El presidente Andrés Manuel López Obrador tiene un estilo personal de gobernar parecido al del presidente Luis Echeverría: expone un discurso muy populista y está en permanente campaña, señala el analista político, José Antonio Crespo Mendoza.

En entrevista, el profesor de la División de Estudios Políticos del Centro de Investigación y Docencia Económicas (CIDE) asegura que, así como Echeverría tenía un discurso muy anticapitalista o antiempresarial, López Obrador tiene un discurso antineoliberal.

Al igual que Echeverría —explica— el mandatario en turno está en campaña permanente, buscando estar en contacto directo con la gente, con un discurso muy fácil, de acceso a las mayorías, aunque “muy maniqueo, donde todos están conmigo, porque el que no está conmigo está contra mí. Muy de buenos y malos”.

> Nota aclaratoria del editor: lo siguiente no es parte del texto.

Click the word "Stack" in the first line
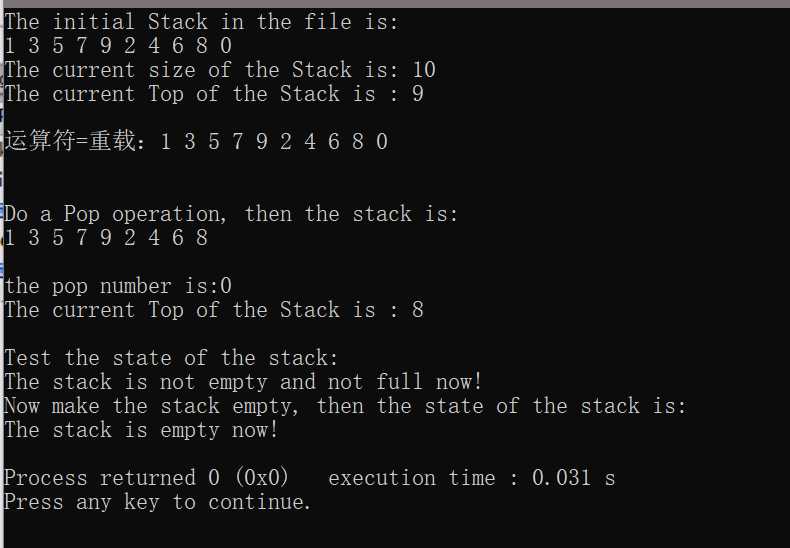This screenshot has width=790, height=548. click(x=177, y=22)
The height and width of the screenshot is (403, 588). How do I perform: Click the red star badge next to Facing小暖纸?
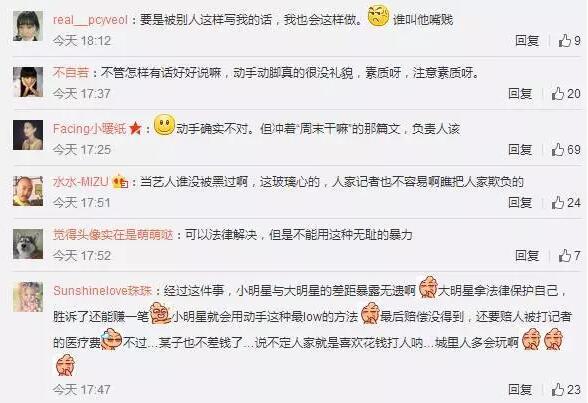pos(135,129)
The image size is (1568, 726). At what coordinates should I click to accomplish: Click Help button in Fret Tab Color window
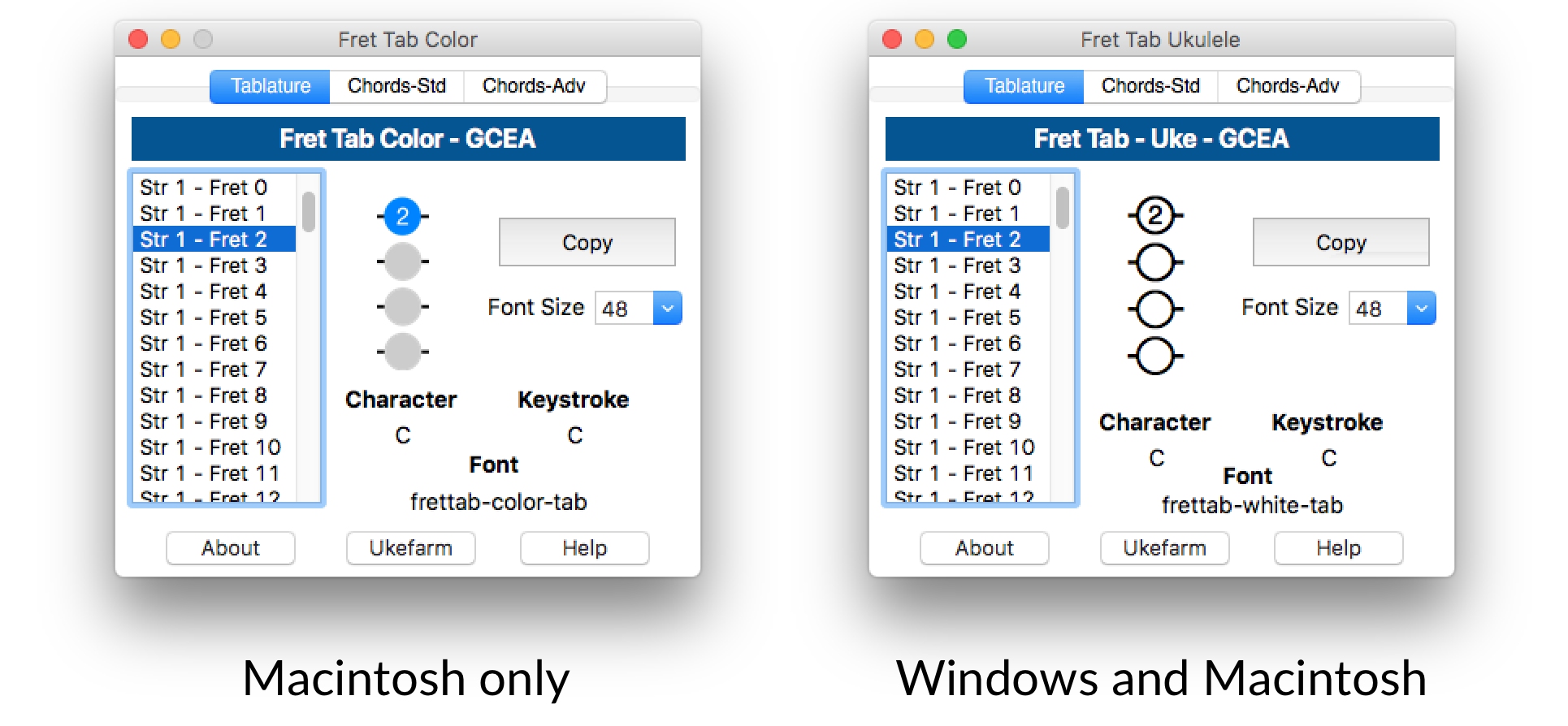click(x=584, y=548)
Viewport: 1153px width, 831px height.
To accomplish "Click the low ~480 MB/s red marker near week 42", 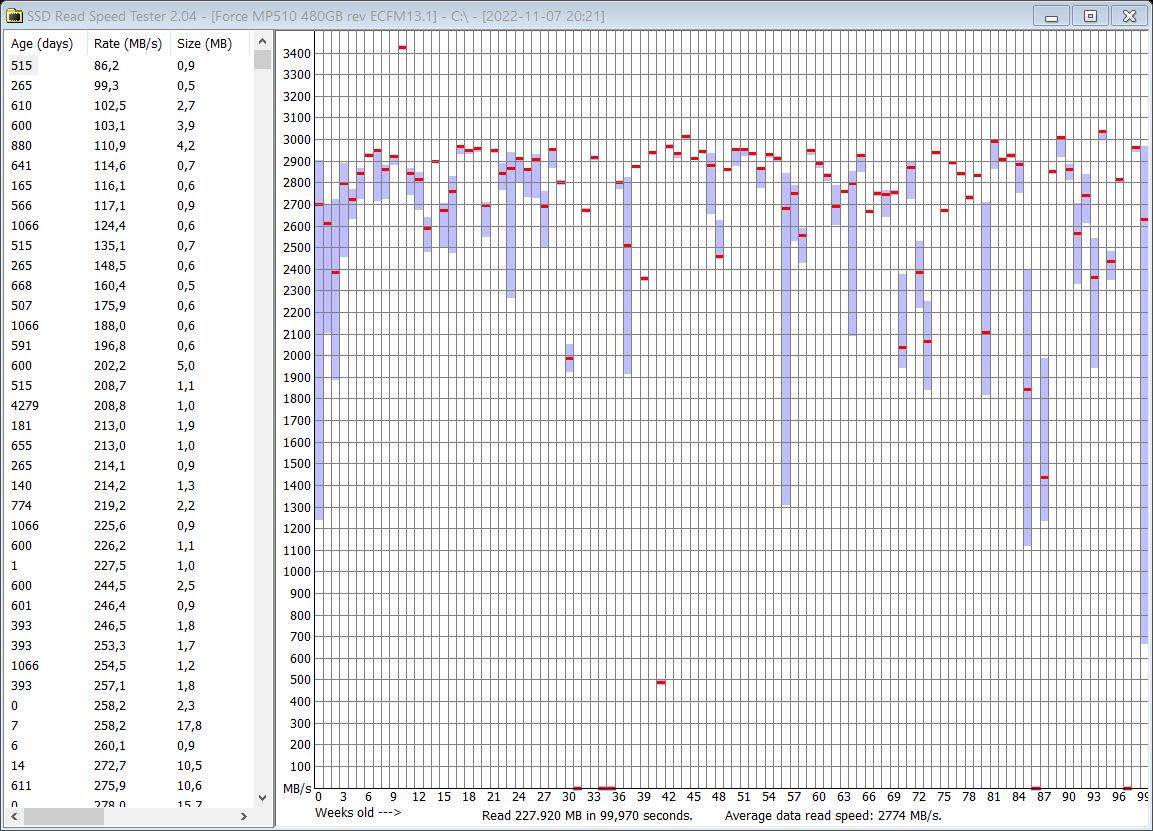I will click(x=661, y=682).
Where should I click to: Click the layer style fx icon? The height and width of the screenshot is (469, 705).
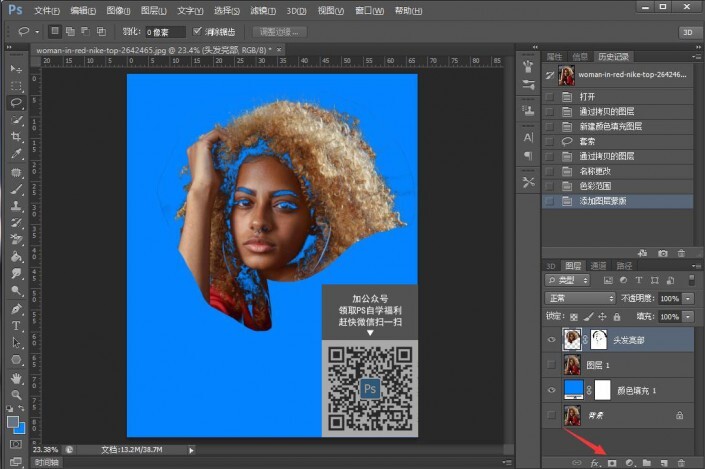(594, 462)
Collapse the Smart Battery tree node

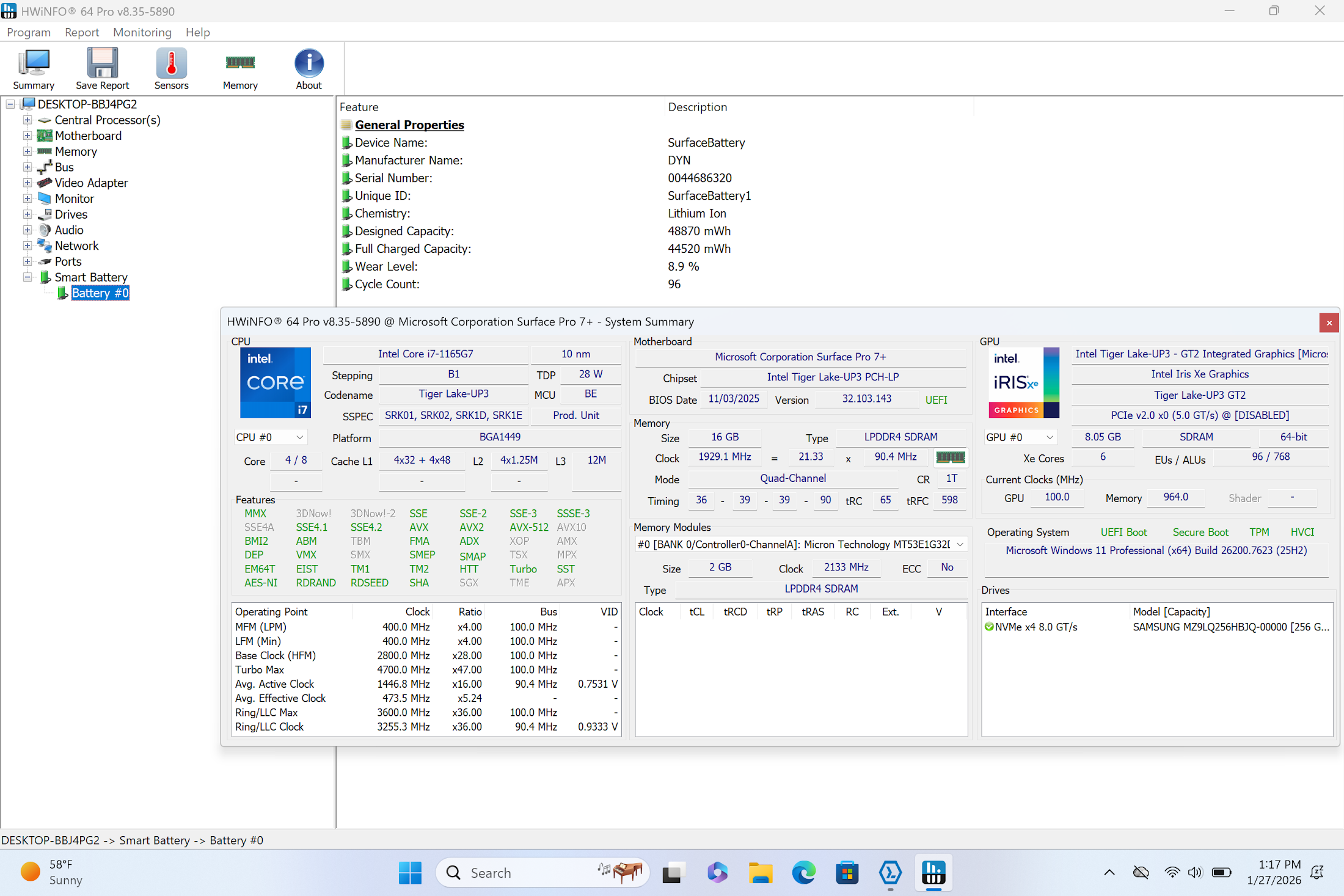tap(27, 277)
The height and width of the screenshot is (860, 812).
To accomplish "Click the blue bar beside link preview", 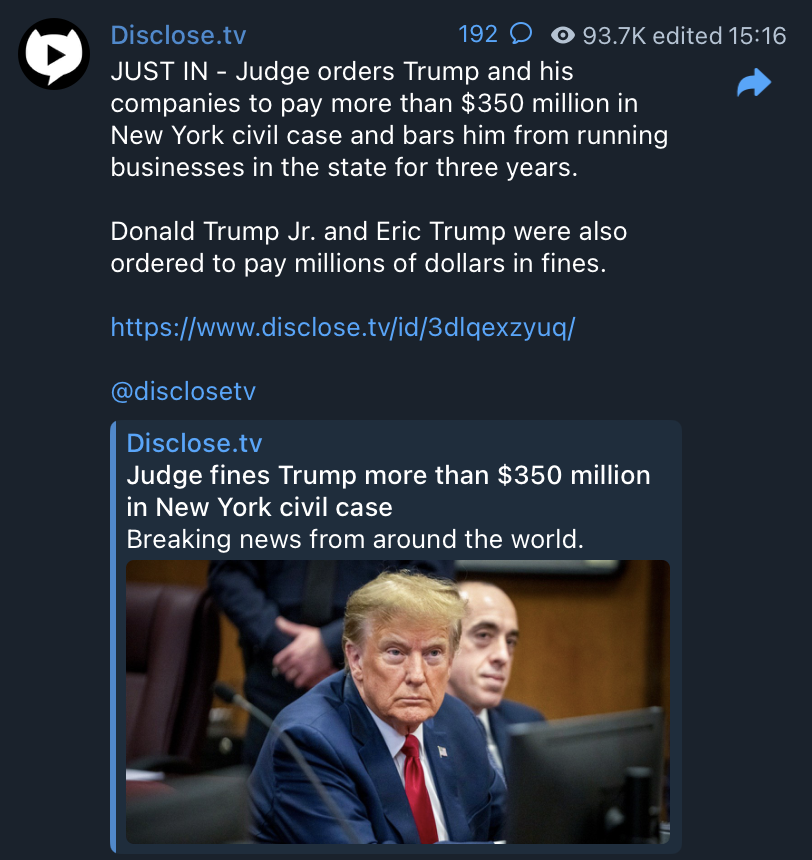I will pyautogui.click(x=113, y=637).
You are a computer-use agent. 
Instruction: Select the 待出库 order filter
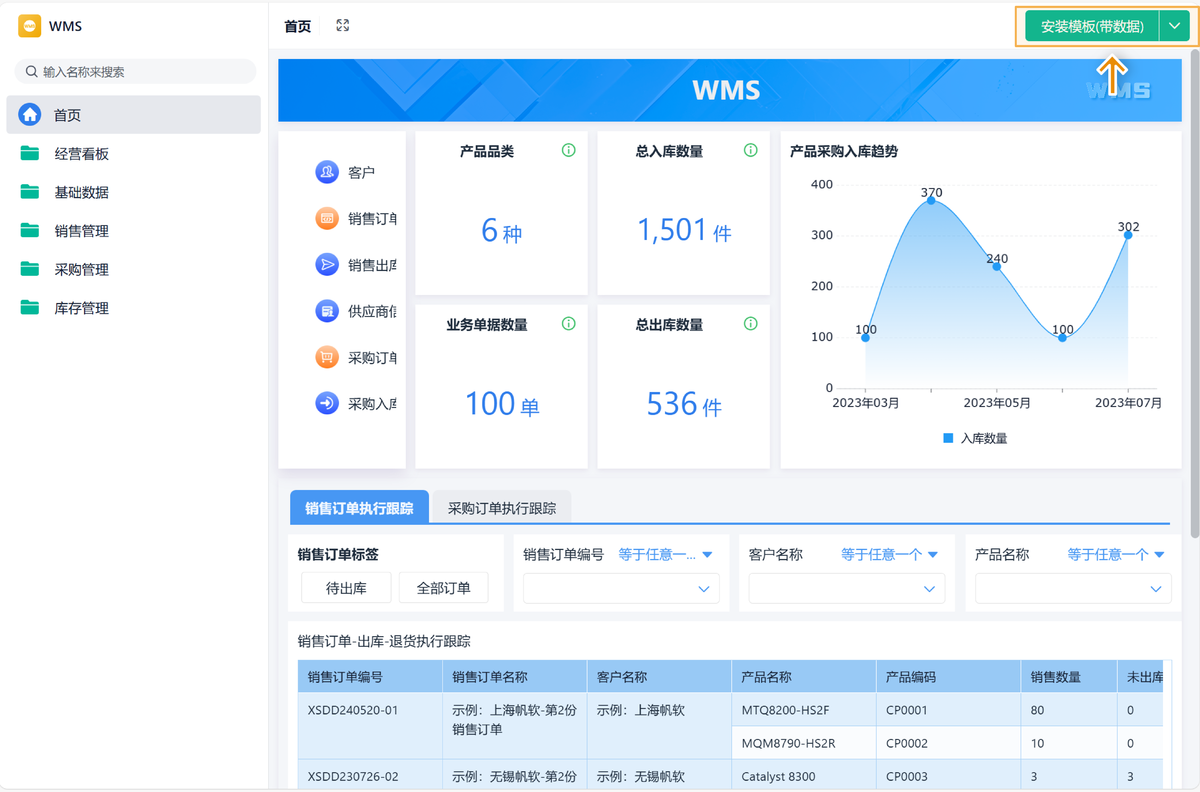tap(346, 587)
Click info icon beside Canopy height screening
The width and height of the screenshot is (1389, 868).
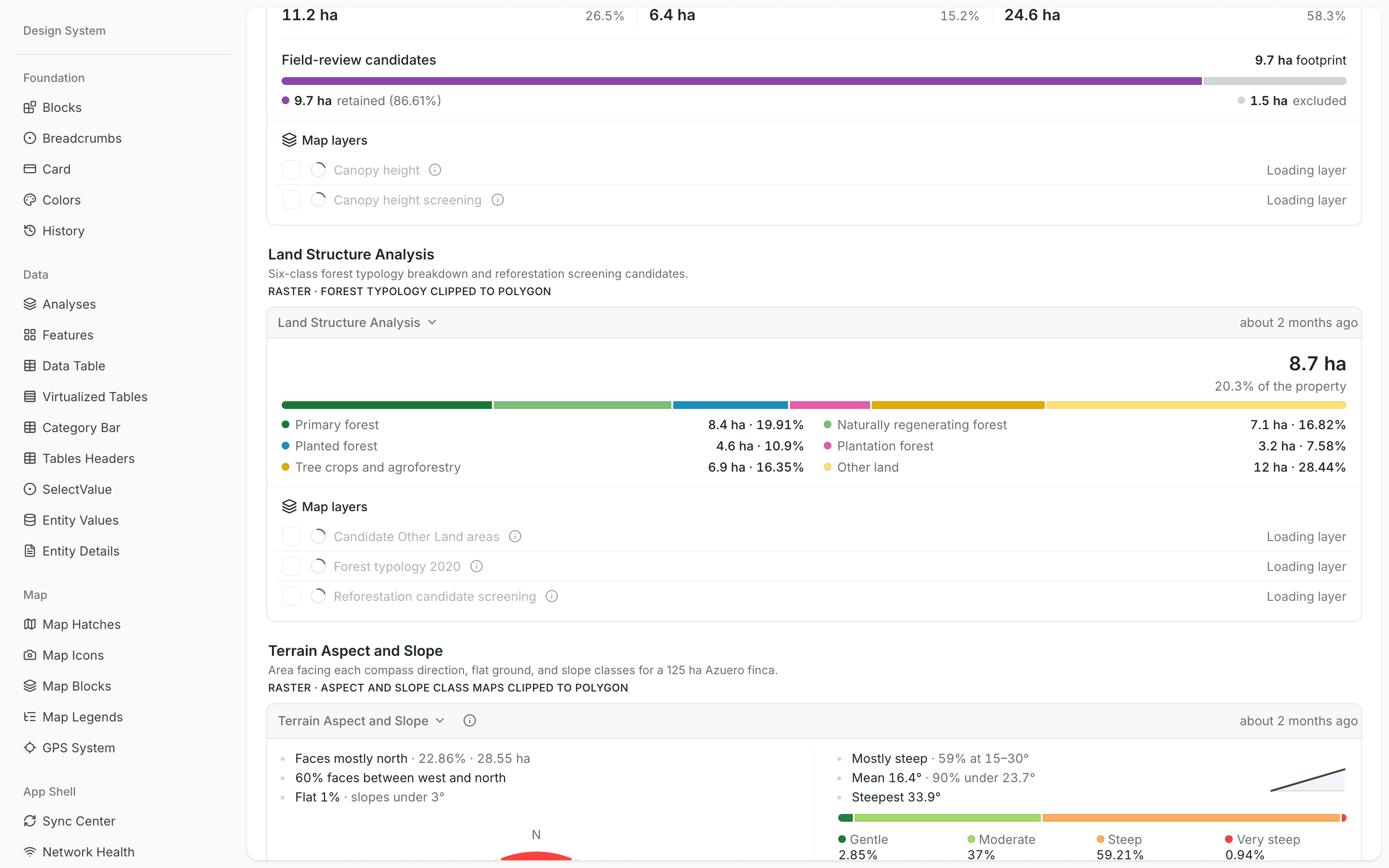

Para el Doctor en historia, en el caso concreto de López Obrador es notorio que casi nunca contesta a las élites que le cuestionan sus argumentos con información. Simplemente las descalifica moral o ideológicamente y ya.

“Él se dirige a sus bases (amplias del 60% o 70%) con un discurso simple, muy elemental y maniqueo”, aseguró Crespo.

Para el analista el jefe del Ejecutivo federal, en este primer año de gobierno prácticamente ha evitado a la oposición.

“Como tiene mayorías parlamentarias, ni siquiera intenta dialogar. En una democracia, normalmente el gobierno del partido en el poder tiene que negociar, platicar, sentarse a debatir con las otras fuerzas políticas sobre bases racionales para llegar a acuerdos. Aquí no, porque no necesitan las mayorías y cuando les hace falta algunas, pues las compra o intimida. No es a base de convicción o de acuerdo”, agregó.

El académico considera que no hay diálogo; hay descalificación. Desde su perspectiva, eso mismo sucede hacia otros actores políticos y sociales, por la misma razón de que como puede imponer sus decisiones, no dialoga, ni convence a quienes le cuestionan, sino que simplemente los descalifica.

En el caso de su relación con los organismos constitucionalmente autónomos, considera que más bien le estorban.

En su lógica, López Obrador “quiere tener el poder centralizado para llevar a cabo una transformación de fondo, radical, profunda y definitiva, que es lo que se ha propuesto”.

Sin embargo, aclara el especialista, no lo dice en esas palabras, pero sí manda las señales de que le estorban los contrapesos cuando éstos están en manos de quienes considera sus adversarios, de sus enemigos políticos, es decir de quienes llama conservadores.

El académico llama la atención en que para el presidente López Obrador, en su intención de lograr la llamada cuarta transformación, le estorban la democracia, los contrapesos, los equilibrios, por lo tanto, hay instituciones autónomas que hay que subordinar y es lo que está haciendo.

Partiendo de esas consideraciones, para Crespo Mendoza, a un año de que López Obrador asumió la presidencia de la República, en materia política, como país, vamos de regreso. “Estamos perdiendo lo poco que se había avanzado en los últimos 30 años y en materia económica (el presidente) está haciendo lo contrario de lo que se debería hacer para generar más inversiones que es como se puede generar mayor crecimiento y sólo a través del crecimiento se puede repartir el ingreso. Entonces, no se puede conseguir desarrollo económico sin crecimiento. López Obrador ha hecho exactamente lo contrario de lo que se debería para atraer la inversión que permite el crecimiento”.

De acuerdo con el profesor del CIDE, lo grave del asunto es que el estilo personal de gobernar del presidente es muy importante en México, porque, al igual que en otros países de América Latina, donde en realidad hay democracias incipientes, las instituciones no están tan maduras, están apenas en construcción y el actuar del presidente puede desbaratarlas completamente o desvirtuarlas.